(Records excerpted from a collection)
[Start of Attachment]

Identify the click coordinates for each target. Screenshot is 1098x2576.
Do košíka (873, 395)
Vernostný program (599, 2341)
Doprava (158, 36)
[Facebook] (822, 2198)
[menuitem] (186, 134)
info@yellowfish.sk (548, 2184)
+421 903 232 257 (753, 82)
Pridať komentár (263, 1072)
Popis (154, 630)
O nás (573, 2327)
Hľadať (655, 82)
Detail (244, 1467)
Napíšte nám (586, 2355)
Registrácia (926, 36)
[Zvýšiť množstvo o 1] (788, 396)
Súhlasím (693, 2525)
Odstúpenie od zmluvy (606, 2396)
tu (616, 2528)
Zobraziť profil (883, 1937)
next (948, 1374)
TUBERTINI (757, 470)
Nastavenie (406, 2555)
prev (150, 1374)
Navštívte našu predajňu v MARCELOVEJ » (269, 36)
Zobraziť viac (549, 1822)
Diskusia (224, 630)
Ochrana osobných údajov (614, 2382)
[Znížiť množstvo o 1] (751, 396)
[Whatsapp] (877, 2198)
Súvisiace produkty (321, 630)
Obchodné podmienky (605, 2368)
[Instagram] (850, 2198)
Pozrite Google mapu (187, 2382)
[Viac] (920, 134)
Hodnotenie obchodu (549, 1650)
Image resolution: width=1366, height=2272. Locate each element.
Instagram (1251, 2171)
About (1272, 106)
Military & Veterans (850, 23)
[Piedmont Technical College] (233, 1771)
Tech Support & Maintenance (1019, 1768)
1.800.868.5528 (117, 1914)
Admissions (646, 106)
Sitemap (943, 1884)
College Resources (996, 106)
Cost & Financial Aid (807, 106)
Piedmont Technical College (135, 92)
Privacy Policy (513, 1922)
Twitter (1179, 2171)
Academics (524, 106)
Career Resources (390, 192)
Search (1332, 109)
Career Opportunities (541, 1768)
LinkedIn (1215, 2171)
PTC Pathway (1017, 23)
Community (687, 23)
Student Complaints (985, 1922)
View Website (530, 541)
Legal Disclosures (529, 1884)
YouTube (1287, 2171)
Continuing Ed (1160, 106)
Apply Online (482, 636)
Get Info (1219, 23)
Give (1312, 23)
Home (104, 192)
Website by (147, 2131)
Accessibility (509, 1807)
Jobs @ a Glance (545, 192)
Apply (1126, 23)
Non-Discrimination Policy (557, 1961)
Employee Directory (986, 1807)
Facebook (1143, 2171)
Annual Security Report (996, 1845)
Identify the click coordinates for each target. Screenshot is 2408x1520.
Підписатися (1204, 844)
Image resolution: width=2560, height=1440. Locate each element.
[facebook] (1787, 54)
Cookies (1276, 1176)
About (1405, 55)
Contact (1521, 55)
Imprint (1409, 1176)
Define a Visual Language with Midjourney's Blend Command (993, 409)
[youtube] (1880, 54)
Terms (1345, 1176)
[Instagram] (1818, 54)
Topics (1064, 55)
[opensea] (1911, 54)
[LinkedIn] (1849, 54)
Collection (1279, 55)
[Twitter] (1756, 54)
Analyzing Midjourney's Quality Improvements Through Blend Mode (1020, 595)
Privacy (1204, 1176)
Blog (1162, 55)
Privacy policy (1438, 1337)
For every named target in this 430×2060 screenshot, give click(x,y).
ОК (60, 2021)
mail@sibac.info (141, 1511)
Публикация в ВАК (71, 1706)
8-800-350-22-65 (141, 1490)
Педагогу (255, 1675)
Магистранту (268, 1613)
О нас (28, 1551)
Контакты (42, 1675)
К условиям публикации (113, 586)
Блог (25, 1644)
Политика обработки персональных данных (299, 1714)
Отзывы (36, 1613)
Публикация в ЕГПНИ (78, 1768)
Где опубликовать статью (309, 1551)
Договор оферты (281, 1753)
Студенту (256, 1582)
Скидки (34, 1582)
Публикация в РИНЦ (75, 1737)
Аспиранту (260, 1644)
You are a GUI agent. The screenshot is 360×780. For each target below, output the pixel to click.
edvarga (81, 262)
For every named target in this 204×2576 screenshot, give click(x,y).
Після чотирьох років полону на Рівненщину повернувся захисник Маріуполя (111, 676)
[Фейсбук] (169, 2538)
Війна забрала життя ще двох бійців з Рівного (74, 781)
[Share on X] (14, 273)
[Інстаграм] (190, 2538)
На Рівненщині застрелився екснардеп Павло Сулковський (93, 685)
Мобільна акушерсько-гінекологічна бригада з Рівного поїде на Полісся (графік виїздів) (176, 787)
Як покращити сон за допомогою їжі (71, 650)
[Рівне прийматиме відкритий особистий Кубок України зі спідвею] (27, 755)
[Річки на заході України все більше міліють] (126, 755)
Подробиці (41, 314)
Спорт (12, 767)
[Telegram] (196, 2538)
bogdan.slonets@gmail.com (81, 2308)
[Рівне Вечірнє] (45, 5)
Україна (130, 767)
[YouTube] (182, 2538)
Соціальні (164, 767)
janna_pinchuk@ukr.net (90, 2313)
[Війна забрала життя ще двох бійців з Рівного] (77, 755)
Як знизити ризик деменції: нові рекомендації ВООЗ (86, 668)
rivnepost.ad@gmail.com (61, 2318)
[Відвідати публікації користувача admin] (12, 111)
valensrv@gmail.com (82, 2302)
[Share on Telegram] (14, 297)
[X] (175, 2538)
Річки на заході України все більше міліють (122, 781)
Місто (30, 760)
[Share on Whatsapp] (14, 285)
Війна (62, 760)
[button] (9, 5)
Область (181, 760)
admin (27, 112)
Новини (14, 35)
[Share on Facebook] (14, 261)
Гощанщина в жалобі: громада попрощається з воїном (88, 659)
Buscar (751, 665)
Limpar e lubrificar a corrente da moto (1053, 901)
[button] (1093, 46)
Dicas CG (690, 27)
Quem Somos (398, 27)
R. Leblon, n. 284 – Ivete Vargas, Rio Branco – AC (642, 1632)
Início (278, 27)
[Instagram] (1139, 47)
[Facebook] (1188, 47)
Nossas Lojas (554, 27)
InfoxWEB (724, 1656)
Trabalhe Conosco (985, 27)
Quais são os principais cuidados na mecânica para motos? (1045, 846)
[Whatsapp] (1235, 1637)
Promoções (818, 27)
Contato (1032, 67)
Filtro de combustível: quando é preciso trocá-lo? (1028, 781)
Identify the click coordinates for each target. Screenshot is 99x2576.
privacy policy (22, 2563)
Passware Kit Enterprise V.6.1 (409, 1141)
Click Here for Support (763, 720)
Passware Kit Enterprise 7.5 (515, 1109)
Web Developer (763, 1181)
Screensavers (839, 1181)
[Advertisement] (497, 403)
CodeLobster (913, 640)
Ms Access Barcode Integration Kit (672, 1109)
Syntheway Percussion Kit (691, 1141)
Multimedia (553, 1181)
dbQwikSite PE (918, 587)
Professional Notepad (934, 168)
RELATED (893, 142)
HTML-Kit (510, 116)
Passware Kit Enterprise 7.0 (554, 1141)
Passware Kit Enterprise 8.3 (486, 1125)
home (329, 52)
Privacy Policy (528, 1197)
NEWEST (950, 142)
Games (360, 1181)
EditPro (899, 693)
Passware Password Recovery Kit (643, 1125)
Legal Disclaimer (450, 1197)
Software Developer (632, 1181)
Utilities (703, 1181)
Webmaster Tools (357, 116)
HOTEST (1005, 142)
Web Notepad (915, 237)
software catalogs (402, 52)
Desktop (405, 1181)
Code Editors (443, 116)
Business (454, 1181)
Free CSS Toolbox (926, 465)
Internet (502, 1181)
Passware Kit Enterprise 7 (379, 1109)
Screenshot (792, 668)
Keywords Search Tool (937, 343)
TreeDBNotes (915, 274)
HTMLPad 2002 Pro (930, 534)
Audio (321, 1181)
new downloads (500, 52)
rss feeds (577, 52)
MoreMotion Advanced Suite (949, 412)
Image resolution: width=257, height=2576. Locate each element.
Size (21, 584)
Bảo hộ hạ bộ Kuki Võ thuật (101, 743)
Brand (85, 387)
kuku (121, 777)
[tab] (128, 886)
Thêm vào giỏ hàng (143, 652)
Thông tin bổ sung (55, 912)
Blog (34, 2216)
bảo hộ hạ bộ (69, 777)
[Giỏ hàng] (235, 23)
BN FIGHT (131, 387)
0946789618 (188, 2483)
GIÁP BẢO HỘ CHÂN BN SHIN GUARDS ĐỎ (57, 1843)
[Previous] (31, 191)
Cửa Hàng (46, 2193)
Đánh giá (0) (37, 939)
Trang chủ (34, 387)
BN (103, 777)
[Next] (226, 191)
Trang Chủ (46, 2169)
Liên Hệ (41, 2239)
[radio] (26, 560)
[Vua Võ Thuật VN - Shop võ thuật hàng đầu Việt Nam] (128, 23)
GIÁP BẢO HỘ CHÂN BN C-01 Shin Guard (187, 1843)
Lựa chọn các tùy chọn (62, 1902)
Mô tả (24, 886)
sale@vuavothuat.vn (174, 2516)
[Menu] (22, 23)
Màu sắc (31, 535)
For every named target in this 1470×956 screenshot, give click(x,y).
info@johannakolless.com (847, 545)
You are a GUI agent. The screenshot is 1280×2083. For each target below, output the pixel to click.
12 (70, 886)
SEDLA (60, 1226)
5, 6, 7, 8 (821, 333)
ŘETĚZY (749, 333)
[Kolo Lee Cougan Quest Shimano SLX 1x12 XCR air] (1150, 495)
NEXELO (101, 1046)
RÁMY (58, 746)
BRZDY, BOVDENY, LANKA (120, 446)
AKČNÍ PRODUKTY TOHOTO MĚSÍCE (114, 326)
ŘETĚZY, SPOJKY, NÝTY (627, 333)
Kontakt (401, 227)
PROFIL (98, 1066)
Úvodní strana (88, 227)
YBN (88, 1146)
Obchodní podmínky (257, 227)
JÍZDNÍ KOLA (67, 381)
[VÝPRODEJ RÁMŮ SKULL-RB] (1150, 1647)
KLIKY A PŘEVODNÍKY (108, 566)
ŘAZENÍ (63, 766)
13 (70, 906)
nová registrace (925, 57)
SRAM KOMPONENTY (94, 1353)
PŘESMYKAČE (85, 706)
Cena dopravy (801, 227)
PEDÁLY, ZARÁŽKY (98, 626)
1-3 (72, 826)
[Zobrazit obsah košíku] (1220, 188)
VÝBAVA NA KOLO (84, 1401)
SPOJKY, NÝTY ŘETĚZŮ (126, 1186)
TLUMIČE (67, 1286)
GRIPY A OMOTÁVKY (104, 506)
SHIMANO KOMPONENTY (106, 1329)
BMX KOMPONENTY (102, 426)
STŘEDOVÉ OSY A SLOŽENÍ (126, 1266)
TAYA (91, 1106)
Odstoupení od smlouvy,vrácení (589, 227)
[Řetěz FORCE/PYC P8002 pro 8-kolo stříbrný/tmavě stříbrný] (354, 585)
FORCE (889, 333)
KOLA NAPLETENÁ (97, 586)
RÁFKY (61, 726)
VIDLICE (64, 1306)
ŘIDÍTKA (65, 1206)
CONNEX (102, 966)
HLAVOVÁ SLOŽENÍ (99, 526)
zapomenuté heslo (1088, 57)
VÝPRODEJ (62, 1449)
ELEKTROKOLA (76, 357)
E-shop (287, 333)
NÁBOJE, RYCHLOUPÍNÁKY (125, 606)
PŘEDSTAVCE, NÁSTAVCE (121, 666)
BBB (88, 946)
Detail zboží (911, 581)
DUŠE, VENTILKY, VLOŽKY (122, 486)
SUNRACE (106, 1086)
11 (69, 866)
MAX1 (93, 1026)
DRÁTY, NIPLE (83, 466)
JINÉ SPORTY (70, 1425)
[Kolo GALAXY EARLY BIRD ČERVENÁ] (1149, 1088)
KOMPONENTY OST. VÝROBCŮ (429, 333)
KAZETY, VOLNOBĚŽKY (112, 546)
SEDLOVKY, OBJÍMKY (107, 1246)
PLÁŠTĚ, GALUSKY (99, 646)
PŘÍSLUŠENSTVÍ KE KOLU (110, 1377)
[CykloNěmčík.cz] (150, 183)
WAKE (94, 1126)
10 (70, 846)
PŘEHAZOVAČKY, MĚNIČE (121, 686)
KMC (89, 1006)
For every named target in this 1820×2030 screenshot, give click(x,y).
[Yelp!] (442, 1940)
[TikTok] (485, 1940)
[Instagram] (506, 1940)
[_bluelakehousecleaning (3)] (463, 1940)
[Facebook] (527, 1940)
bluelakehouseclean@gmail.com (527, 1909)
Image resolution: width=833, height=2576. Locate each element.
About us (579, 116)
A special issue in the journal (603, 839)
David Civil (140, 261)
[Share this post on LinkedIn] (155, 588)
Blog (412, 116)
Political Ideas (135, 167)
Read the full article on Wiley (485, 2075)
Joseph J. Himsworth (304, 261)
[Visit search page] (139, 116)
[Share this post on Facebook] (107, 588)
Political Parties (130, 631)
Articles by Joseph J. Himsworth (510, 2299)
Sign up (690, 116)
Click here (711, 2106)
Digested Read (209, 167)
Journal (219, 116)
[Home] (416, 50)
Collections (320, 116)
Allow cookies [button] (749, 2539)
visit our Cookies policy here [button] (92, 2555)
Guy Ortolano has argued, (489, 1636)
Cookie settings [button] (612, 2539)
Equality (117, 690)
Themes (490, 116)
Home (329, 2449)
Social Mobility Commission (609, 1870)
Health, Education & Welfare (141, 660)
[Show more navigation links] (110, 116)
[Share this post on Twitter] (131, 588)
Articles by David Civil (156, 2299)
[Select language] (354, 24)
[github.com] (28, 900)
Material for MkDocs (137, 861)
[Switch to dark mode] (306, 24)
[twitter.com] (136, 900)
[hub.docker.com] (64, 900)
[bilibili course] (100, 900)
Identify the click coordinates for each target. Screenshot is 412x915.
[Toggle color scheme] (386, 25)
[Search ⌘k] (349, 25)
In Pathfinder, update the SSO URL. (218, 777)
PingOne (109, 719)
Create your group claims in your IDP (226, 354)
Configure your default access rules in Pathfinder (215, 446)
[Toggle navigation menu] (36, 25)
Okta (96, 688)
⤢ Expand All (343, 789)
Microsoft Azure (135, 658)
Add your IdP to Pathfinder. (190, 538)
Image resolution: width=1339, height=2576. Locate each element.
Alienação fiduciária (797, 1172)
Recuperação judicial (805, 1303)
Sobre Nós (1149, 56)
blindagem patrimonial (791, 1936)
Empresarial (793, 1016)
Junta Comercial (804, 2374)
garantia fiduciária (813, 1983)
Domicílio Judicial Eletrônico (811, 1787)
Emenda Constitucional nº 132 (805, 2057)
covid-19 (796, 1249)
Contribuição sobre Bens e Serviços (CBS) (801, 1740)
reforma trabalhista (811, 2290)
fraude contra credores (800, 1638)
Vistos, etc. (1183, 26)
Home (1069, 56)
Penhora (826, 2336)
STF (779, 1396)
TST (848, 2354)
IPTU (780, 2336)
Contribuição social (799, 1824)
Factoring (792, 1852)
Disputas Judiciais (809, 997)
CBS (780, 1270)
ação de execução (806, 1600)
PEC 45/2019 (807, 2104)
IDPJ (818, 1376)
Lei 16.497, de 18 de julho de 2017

[End of Attachment]

Look above for the line holding "KOMPONENTY OST. VÝROBCŮ (429, 333)" and the line holding "Allow cookies [button] (749, 2539)". Retype both, and every line between them, word for word and nothing else.

KOMPONENTY OST. VÝROBCŮ (429, 333)
KAZETY, VOLNOBĚŽKY (112, 546)
SEDLOVKY, OBJÍMKY (107, 1246)
PLÁŠTĚ, GALUSKY (99, 646)
PŘÍSLUŠENSTVÍ KE KOLU (110, 1377)
[CykloNěmčík.cz] (150, 183)
WAKE (94, 1126)
10 (70, 846)
PŘEHAZOVAČKY, MĚNIČE (121, 686)
KMC (89, 1006)
For every named target in this 1820×2030 screenshot, give click(x,y).
[Yelp!] (442, 1940)
[TikTok] (485, 1940)
[Instagram] (506, 1940)
[_bluelakehousecleaning (3)] (463, 1940)
[Facebook] (527, 1940)
bluelakehouseclean@gmail.com (527, 1909)
Image resolution: width=833, height=2576. Locate each element.
About us (579, 116)
A special issue in the journal (603, 839)
David Civil (140, 261)
[Share this post on LinkedIn] (155, 588)
Blog (412, 116)
Political Ideas (135, 167)
Read the full article on Wiley (485, 2075)
Joseph J. Himsworth (304, 261)
[Visit search page] (139, 116)
[Share this post on Facebook] (107, 588)
Political Parties (130, 631)
Articles by Joseph J. Himsworth (510, 2299)
Sign up (690, 116)
Click here (711, 2106)
Digested Read (209, 167)
Journal (219, 116)
[Home] (416, 50)
Collections (320, 116)
Allow cookies [button] (749, 2539)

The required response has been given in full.